PDA

View Full Version : petty problems with my neighbor: wwyd? (LONG!)



knaidel
01-17-2006, 05:25 PM
In light of some of the problems that others have posted about, I recognize that this is petty. However, I would like to get advice on how to handle it.
I have a good relationship with my neighbor directly downstairs from me- I live in a building. Last Sunday morning, I was following along on an exercise tape, and the phone rang. She said in a tired voice,"Is everything okay up there because I've been hearing banging all morning."
First off, I didn't like her wording. Why don't you just come out and say, "the banging is bothering me?" I don't like the false pretense of "is everything okay up there?" Second, "All morning" was an exaggeration. DS had been playing from about 7:30-8:30, and was napping from 9 am. I began exercising at about 9:40. I recognize that maybe I shouldn't have begun the tape until 10. However, they have a baby, so I assume most people with kids are up by then. But I should have waited. I stopped the tape and didn't finish.

Just now, I called and told her, "I am planning on exercising after Ds goes to sleep at about 5:30 or 6. I just want to check that that's okay with you." She tells me, "Well, I think it will be okay, but my DH is coming home then, so if it's a problem, I will call up."

Okay, now, this kinds of ticks me off. Who is her DH? I have to stop exercising if it the jumping bothers him? it's my opinion that apartment living comes with some nusiances. One of those nusiances is that your neighbors will make noise, and you might not like it. However, if the noise is at a reasonable hour, tough. By the way, they let their baby CIO all the time...wakes up my son with her high pitched screams a few times a week....but that's part of living in an apartment. I called to make sure that she wouldn't be putting her baby to sleep at that time (or some other situation like that).

I am not really sure how to handle this. I need to exercise, and can't always get to the gym. She is a nice person, and we have been friends since she moved in this past fall, and I would hate to lose a friend (albeit not so close) in the building over this. The ideal would be for me to exercise when she's gone to work (I telecommute), but it doesn't always match up with DS's nap schedule.

ETA: she works part time, a funny schedule- different hours each day, that's why it doesn't always work out.
Any ideas?

deenass
01-17-2006, 05:32 PM
Well, neither of my next door neighbors talk to me (another LONG post, but I digress)...

Anyway, I think it is perfectly reasonable for you to work out at 5:30, and at 9:30 am.
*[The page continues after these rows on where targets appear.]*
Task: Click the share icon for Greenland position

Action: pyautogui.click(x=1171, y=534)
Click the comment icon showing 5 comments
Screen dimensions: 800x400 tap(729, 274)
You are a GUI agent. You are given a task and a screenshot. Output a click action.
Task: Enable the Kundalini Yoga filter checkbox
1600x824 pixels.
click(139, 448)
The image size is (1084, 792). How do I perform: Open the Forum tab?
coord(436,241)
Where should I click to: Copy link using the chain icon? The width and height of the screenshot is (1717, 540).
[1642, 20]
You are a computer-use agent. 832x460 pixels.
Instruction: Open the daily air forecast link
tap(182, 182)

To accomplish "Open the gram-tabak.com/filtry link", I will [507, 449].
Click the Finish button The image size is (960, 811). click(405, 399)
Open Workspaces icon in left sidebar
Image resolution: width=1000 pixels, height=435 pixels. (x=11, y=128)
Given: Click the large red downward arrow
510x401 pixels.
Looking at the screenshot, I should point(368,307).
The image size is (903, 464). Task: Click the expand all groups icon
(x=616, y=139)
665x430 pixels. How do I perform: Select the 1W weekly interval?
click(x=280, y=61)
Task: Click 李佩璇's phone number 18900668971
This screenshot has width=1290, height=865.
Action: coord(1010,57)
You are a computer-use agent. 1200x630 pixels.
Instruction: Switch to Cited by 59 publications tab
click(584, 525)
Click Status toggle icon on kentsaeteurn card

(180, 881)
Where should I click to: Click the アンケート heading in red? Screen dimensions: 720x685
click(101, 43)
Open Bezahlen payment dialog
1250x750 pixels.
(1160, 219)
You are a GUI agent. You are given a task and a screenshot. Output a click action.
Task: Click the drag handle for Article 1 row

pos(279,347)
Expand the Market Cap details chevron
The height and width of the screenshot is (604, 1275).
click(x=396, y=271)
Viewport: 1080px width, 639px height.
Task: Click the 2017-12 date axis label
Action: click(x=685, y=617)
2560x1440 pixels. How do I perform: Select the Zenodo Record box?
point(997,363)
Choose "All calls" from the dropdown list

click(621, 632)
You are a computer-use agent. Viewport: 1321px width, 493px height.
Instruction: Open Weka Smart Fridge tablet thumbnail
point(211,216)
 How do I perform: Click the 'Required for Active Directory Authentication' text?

Probably not so reasonable at 6 am or 11 pm. I also don't think you needed to call her to tell her you would be doing it, so the door is kind of open at this point for her to say, "look it bothers me." Do you have rugs or are you wroking out on bare floor? Maybe a rug would help the noise?

You are right, living in an apt does come with its drawbacks (namely noise from neighbors).

At this point, you may want to say "I'd like to talk to you about my working out. I would like to minimize the nusiance to you or your child when you are sleeping and am willing to be flexible with regard to your child's napping, but I do plan on working out between the hours of 9 - 7".

Maybe someone else has better advice.

kijip
01-17-2006, 05:37 PM
I would feel totally ok working out after 9AM and before 8PM or so. You are right, hearing your neighbors is the price of living in a building.

I had the exact issue at the place I moved in December. They had 2 loud/crying babies downstairs that I just did not let bother me but they complained if I so much as walked in the kitchen or moved a chair in the kitchen. They loved to complain. If you don't want to hear people above you, you don't move into an apartment.

bostonsmama
01-17-2006, 06:56 PM
I think the first poster had it right...don't loose the "frienship," but don't call her every time you want to exercise. People appreciate choices in life, but too many choices complicate things. I think it's perfectly reasonable to workout from 10am to 8pm. I'm not an early-riser though...so 9 seems slightly early to me (10am is about when I start accepting phone calls without being irritated, as I really value my quiet time in the mornings).

Hopefully, if you've lived over her this long without incident, she's probably just having a bad day or a random migrane where the incessant Eee-err, eee-err, eee-err was grating on her nerves. Who knows. FWIW, when I was at my DH's apartment before we married, I was so self-concious about the noise, I just stopped working out (I did step aerobics...probably even worse!), so don't let that happen. I say forgive and forget...and turn off your phone while you're sweating it up.


Larissa
***Cheers! Here's to better luck in 2006!***

"Children have never been very good at listening to their elders, but they have never failed to imitate them."
-James Baldwin

pritchettzoo
01-17-2006, 07:42 PM
Belated holiday gift of a white noise machine? I'd be tempted to call her the next time her baby is screeching and say, "Is everything okay down there? The baby has been crying forever and I was worried something happened to you."

Definitely do not call her to ask permission to exercise during reasonable hours. As long as you're not pogo-sticking around the apartment, I think exercise is one of those noises of life she just needs to get used to. Do it when it fits into your schedule! She should have gotten an apt on the top floor if she's that sensitive to noise.